Salió de su mente y regresó a su vida. Buscó en una
alacena del viejo negocio y saco una caja que contenía ocho botellas. Cinco de
esas botellas estaban vacías, y el resto estaban aún llenas. Sacó las tres con
alcohol y las guarda en su mochila. Se puso a pensar su próxima acción, y
decidió ir a la casa de Jordan.
Jordan era su mejor amigo, si se le podía llamar así a
la persona que le escuchaba, daba consejos y cuidaba que la policía no le
siguiera el rastro.

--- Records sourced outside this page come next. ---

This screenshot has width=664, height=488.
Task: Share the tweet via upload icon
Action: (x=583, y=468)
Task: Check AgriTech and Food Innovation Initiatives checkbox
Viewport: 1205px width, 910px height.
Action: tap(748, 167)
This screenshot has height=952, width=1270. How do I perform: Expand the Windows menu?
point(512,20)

Claro, que a cambio, ella tenía que llevarle al menos dos
botellas a la semana. Él no era tan alcohólico como ella, además era mayor que
Valerie. Aunque ella nunca le había preguntado su edad, calculaba que era unos
dos años mayor.
Cruzó la calle, dio la vuelta a la manzana y llegó a
un pequeño edificio maltratado. Tocó el 4C y respondió una voz apagada. Ella respondió
escuchó como colgaba el portero eléctrico. Escuchó como el deteriorado ascensor
hacía ruido al bajar y, luego, la puerta se abrió.
—¿Qué quieres?— preguntó Jordan, un chico alto, rubio
y de ojos grises, que la miraba con ojos inquisidores desde su gran altura.

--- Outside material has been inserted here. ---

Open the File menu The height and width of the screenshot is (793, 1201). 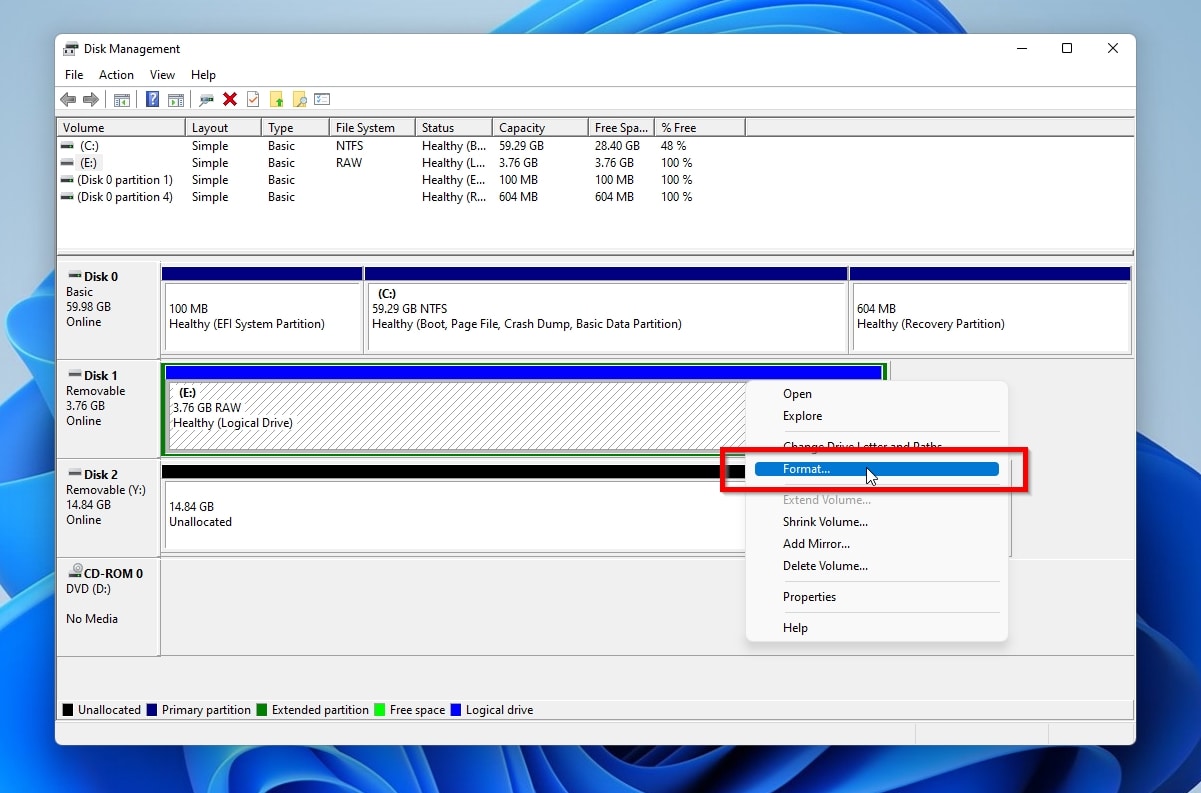[x=73, y=74]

—Nada— respondió ella—, bueno, te traje esto— levantó
la mochila y la sacudió para que se escucharan las botellas.
—Repito, ¿Qué quieres?
—Me pasaba por aquí— dijo, entrando sin que él se lo
pidiera.
—Cuando tu pasas por aquí no es algo bueno— comentó Jordan,
pasando su mano por la cara—. Es broma, no hace falta que saques a Jenny para
amenazarme.
Jenny era el nombre que se le había puesto al arma de
Valerie. Por alguna razón, muchos la veían inofensiva. Aunque una de sus balas
podría traspasarte en un abrir y cerrar de ojos.
Pero eso a Valerie no le importaba. Ella era sinónimo
de osadía. No le importaba arriesgar su propia piel. Ella, después de todo,
solo quería morir, aunque estuviera tan orgullosa de sí misma.
Sonrió con aire triunfal mientras guardaba el arma
dentro de su bolso de lona verde militar.